Family Bios: December 8, 2018

We will meet a family from Democratic Republic of Congo (DRC) who fled as a young couple with a baby. They ran from the war and violence that was, and still is, engulfing their homeland. They left the land that they farmed and headed to Uganda, where they spent the next 20 years waiting for a new home. The family – which grew to include 7 more children (ages 18, 16, 11, 9, 7, 5,1) was originally settled in California along with the paternal grandmother. The oldest daughter (now 20) was resettled in Kentucky with her husband. After a year in California, the family moved to Arizona and has only been in Phoenix a few months. The father and mother are both working and all the children are in school and doing well. This family is very thankful to be in the USA, although their journey ahs been hard and they are struggling with some issues. Their current 2-bedroom apartment is too small for their needs, but they are making the best of it for now. A warm welcome from neighbors will be great gift.

We will also meet another family from DRC. Like the first family, mom and dad were farmers back in the DRC. The unending violence and lack of safety drove this young couple and their baby from their homeland. They made their way to Tanzania where they waited for 26 years. In that time, they had 5 more children (now ages 24, 19, 16 and twins of 13).

The oldest son of this family- the one who originally fled with his parents from DRC- remains in Tanzania. He is married with children of his own, awaiting the processing of his paperwork. The family is hopeful they will soon we reunited. All the other family members live in the same apartment complex they moved into in August.

After just a few months, in the USA, mom and dad are working, the younger children are in school and the older daughter is looking for work. They have created a lovely home and really do consider Phoenix their new home. They are happy to be getting a visit form WTAP volunteers soon.

Family Bios: December 1, 2018 (afternoon)

We will visit a family of 10 from the Democratic Republic of Congo.  The father, pregnant mother and oldest child left their village in 2003 because homes were being robbed and people killed in her village. They headed to Burundi where they were processed through 3 different camps before being resettled to Arizona in August of 2018. They have eight daughters ages 1 to 17. The six oldest are in school and enjoying it.  The mother has a sister resettled in Texas and they found friends from the camp living in their AZ apartment complex.  Their house in their village is what they miss the most.  It was fully paid off. Here they have to pay rent monthly but they can live in safety.


We will also visit a father who arrived to the US before the rest of his family. He lives in a one bedroom apartment with a roommate.  His country of origin is Eritrea where he experienced extreme persecution.

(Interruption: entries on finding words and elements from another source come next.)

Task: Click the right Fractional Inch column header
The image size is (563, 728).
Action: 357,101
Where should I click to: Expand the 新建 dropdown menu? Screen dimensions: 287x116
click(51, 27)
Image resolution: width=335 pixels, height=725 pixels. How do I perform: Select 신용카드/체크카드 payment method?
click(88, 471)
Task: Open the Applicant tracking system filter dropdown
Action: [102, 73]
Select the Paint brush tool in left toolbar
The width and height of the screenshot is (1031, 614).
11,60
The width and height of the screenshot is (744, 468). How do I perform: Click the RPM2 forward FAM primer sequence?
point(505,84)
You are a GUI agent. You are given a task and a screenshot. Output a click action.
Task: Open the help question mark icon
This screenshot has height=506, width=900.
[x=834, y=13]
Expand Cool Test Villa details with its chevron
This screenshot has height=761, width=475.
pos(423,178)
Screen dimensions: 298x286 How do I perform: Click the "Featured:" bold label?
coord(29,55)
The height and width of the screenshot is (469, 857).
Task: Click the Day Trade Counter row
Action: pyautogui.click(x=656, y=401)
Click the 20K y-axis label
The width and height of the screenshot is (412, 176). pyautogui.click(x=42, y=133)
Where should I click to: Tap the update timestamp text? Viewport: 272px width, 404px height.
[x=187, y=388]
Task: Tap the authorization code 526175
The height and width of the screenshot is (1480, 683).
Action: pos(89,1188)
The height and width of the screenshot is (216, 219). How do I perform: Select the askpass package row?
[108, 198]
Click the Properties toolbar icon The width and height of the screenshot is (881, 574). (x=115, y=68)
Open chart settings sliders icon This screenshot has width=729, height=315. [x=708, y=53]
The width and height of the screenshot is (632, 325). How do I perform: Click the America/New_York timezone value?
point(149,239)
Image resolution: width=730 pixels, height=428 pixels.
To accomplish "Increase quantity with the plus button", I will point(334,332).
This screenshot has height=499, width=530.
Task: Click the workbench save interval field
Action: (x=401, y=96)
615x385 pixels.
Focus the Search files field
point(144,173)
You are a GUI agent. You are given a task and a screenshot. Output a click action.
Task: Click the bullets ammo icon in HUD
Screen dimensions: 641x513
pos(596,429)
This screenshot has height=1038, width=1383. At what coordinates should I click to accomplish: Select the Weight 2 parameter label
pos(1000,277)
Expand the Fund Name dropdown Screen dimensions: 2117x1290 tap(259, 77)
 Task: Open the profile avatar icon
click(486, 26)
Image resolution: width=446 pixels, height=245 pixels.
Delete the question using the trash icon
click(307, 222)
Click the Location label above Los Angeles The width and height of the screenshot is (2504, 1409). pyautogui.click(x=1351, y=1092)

He arrived to Arizona in September of 2018.  He has six children back in Eritrea ages 4-14 living with his ailing mother.  He hopes to be able to reunite with them soon.



And we will visit a single male in his fifties from Somalia.

Family Bios: December 1, 2018 (morning)

We will meet a family from the Democratic Republic of Congo (DRC).  The mother fled with one of her children in 2005. She remained internally displaced in the DRC before meeting up with her other children (now ages 26, 22, 21, 18). Then they fled again together to Rwanda. They were in Rwanda for over a decade waiting for asylum.  The family arrived in Phoenix in August. The mother said the heat did not bother them, as it is similar to what they experienced in camp in Rwanda. When they family came, one son, a twin, got held back due to a paperwork problem. The mother misses her son terribly, as does his twin brother. They are all hoping he follows them soon.  Two of the sons are working to support the family. The mother uses a wheelchair and so is confined to their home. One of the mother’s adult daughters has a little girl (3) who is full of fun and wonder; she can’t wait to get some paper and crayons of her own and was practicing her drawing on our volunteers’ notepads.


We will meet another family from the DRC. The mother (41) is here with her 5 children (ages 2, 8, 10, 13, 14). The mother’s sister lives with the family as well.  Sadly, the father of the family has been detained in Rwanda, where the family fled to in 1996. They said his paperwork is processing and they hope he will join them soon.  The family arrived in Phoenix in August. Besides the father who is waiting to come from Rwanda, this family also has relatives in Canada. The older children are all in school and doing well, and the mother’s sister watches the youngest child while mom works at Papa Johns. The sister is anxious to learn English.   


A third family from the DRC rounds out this weekend’s visits.  The father fled the DRC in 1997 when he was a young man. He met his wife, who also fled the DRC, in a refugee camp in Tanzania. They married and had their 5 children while awaiting asylum, all of whom wre born in camp.  The mother and father fled their homeland while they were in school; they were never able to finish. Their children, though, did attend school in the refugee camp. The older children (ages 16, 13 and 10) are in school and happy; the younger children (ages 4 and 1) are at home with mom and really enjoyed the volunteer visitors.  The father’s grandmother loves here in Phoenix. Mom has a sister in Kentucky. The family is happy to be here altogether and safe.